A number of factors can make dark circles look worse. Thinning skin and loss of fat and collagen, the skin`s supportive protein, which are common as we age, can make the reddish-blue blood vessels under the eyes more obvious.
Physical and emotional stress — as well as smoking and drinking — also have a significant effect.
It makes winter bad news as far as our looks are concerned, but the truth is that the cold months — and particularly the lack of sunlight — can wreak all sorts of havoc on our bodies.
Not least of these is the way we pile on the pounds, a condition sometimes called `blizzard bloat`.
The winter weight problem stems from the fact that lack of sunlight can make us feel ravenously hungry, because the pituitary gland in our brain is less stimulated.
This sparks off a series of instinctive responses that our ancestors evolved thousands of years ago to survive long, blisteringly cold winters: we feel the urge to build up our bodies` fat stores by eating whatever is available, in case our food stocks run out.
We are also less keen to exercise, as we feel instinctively drawn to stay inside our warm caves.
In physical terms, lack of sunlight also reduces the effectiveness of the hormone leptin — which tells the brain when the stomach is full — and so we overeat.
The results of this have been shown by an Aberdeen University study of 3,100 women living in the wintry north-east of Scotland, where one in five people is overweight.
It found that the clinically obese people in the study had been getting 10 per cent less vitamin D from sunshine than those of a healthy size.
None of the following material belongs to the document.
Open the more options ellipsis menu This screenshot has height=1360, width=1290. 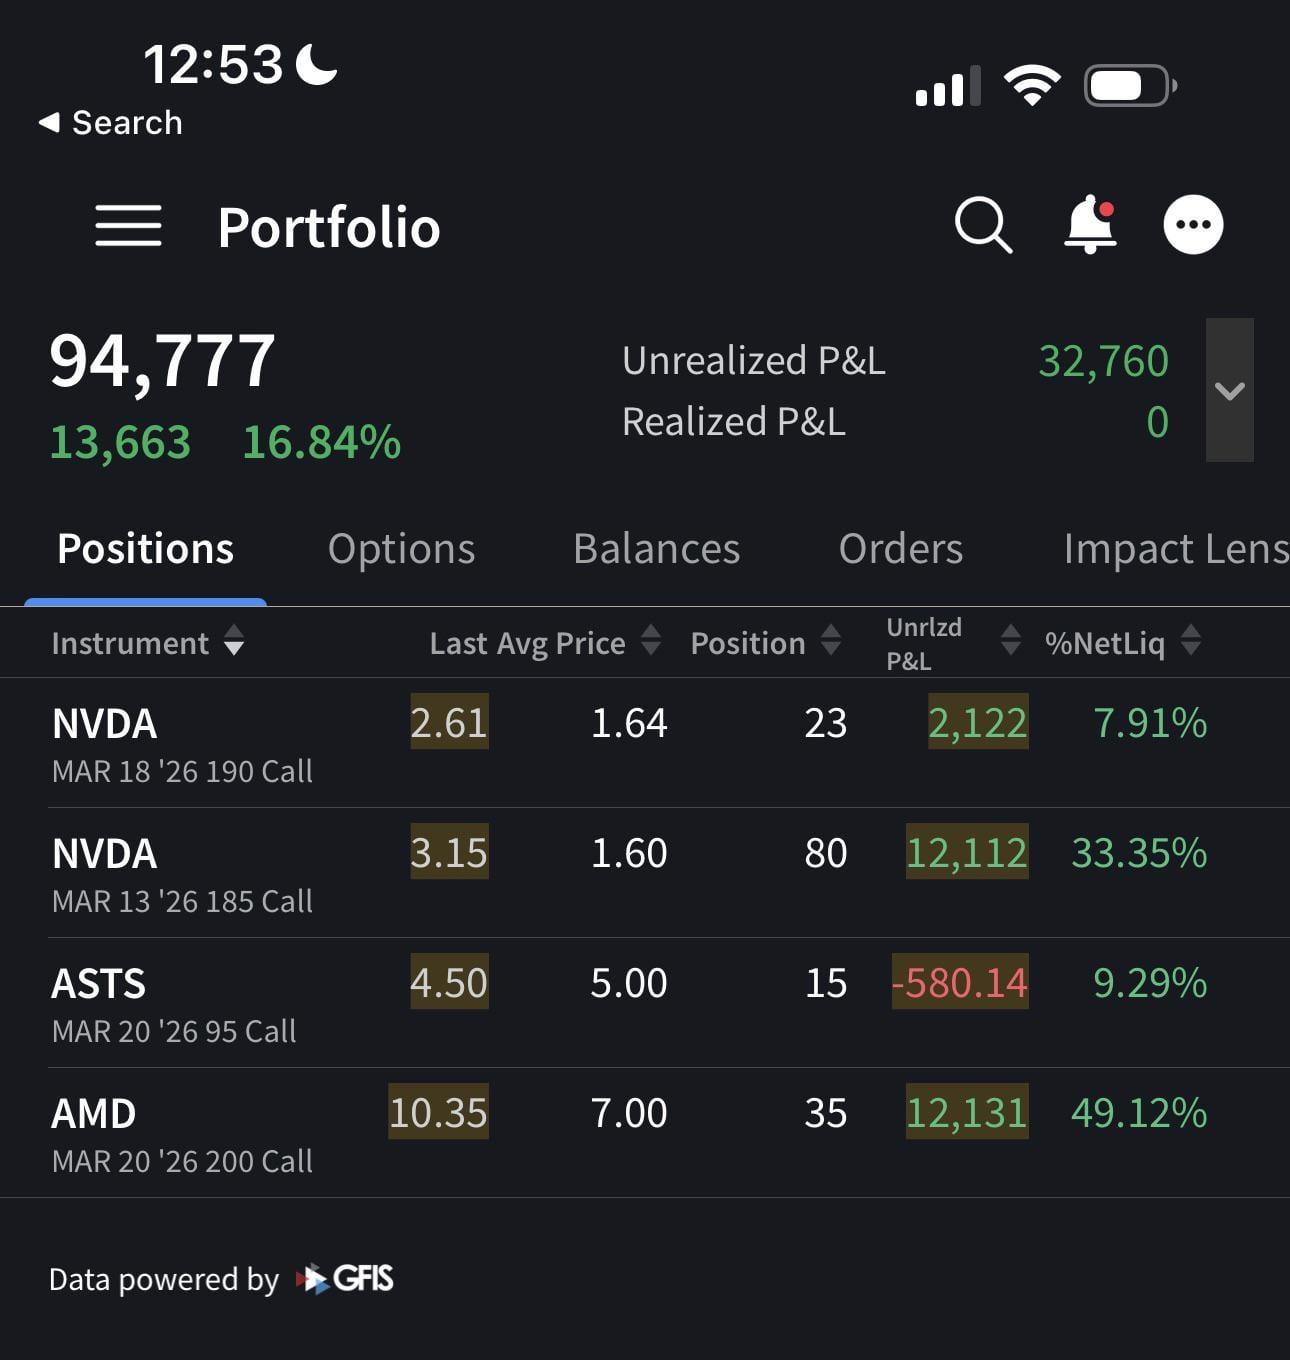click(x=1193, y=225)
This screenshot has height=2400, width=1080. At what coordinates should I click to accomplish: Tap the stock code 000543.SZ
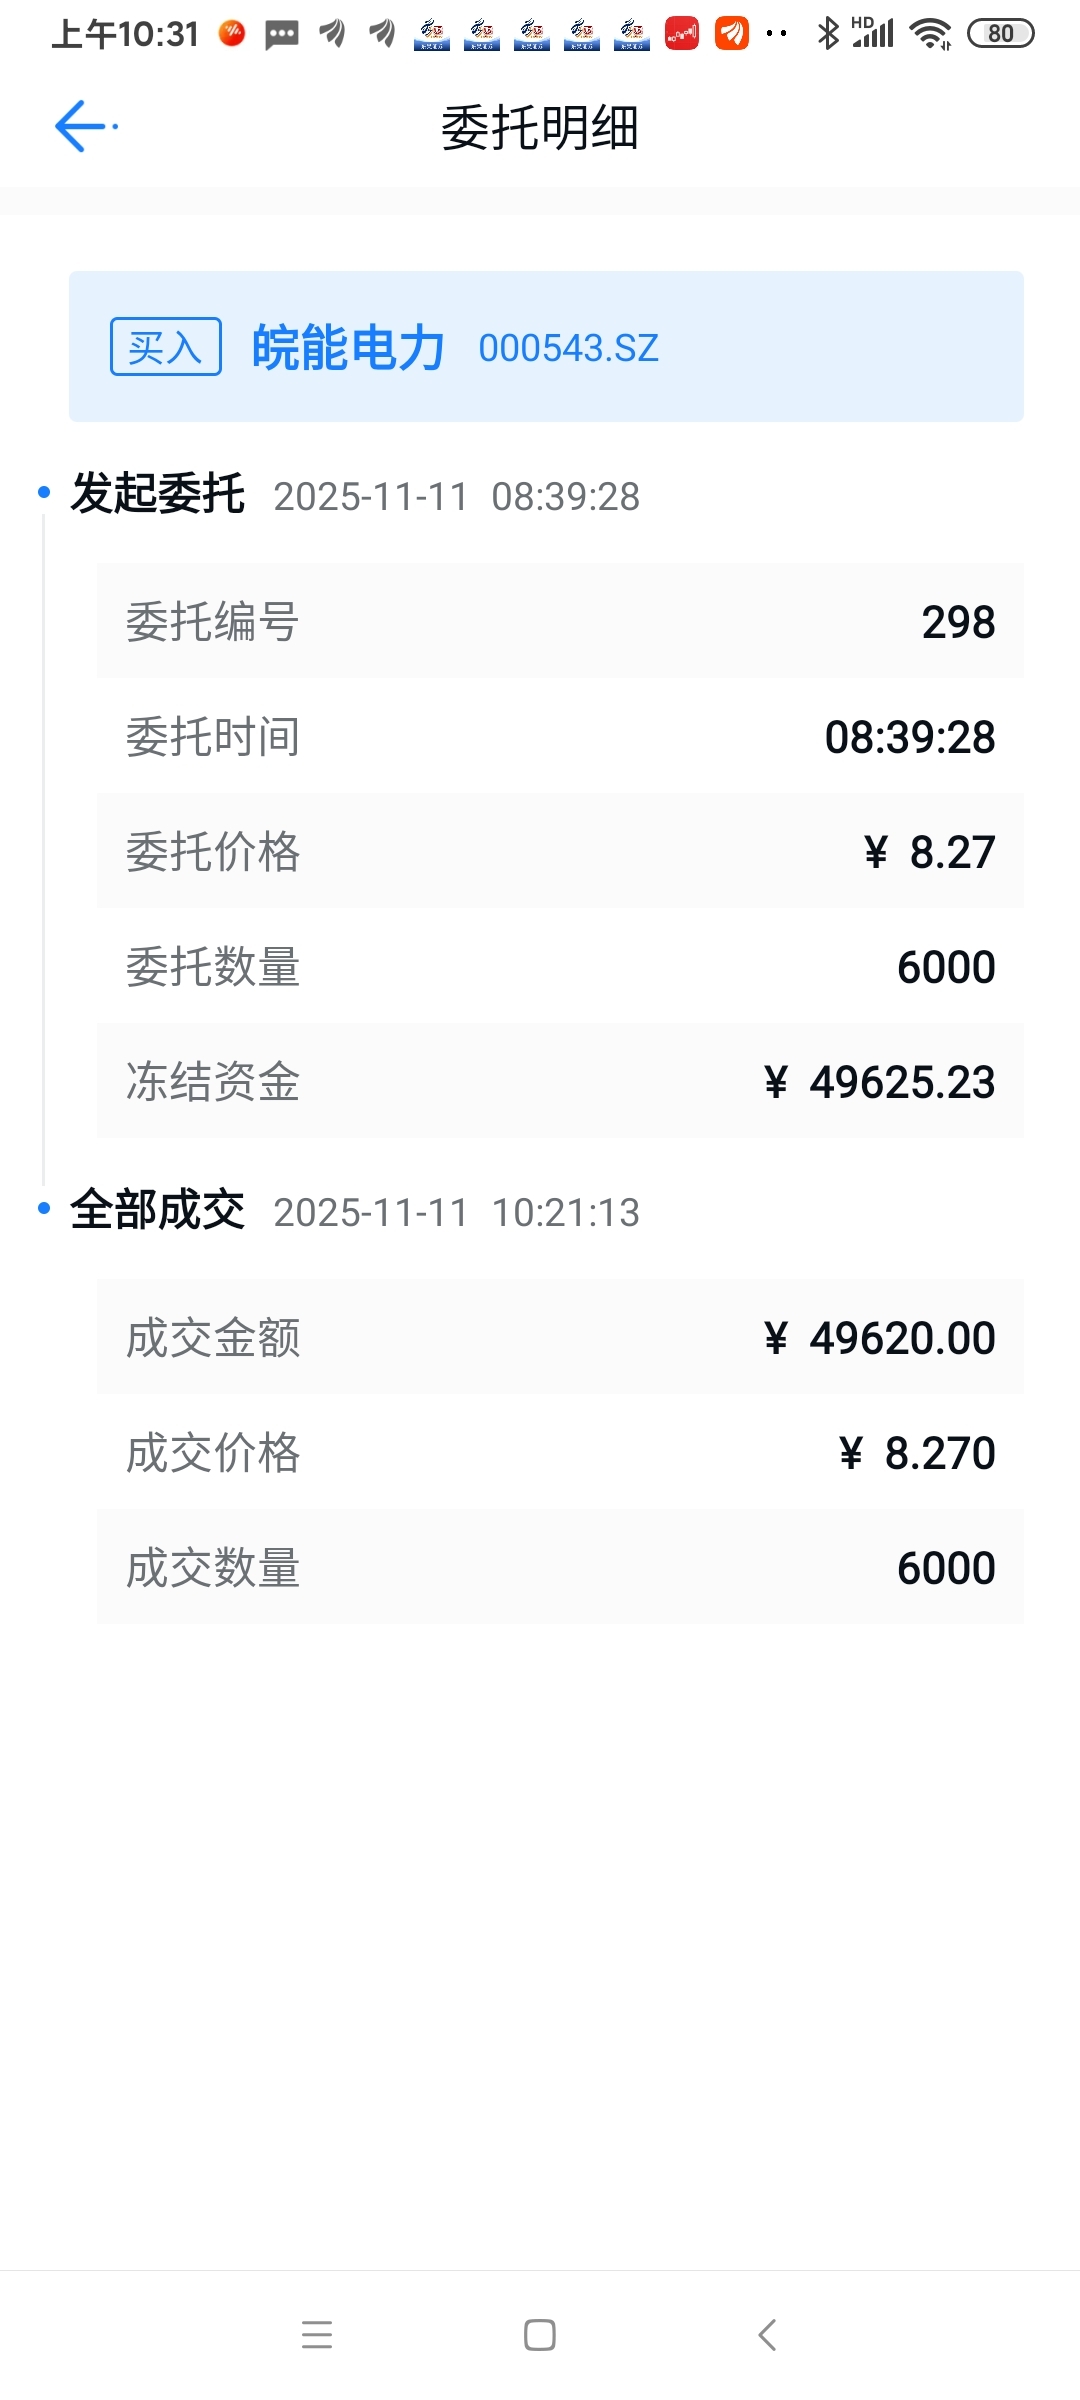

Some experts (and, indeed, the whole of the vitamin supplement industry) claim we can make up for lack of sunlight simply by taking vitamin D pills.
There seem to be specific wavelengths in natural sunshine that our bodies need, says Hector DeLuca, a biochemistry professor at Wisconsin-Madison University. Likewise, vitamin D may not help much towards a range of other diseases where exposure to sunlight is believed to play a preventative role.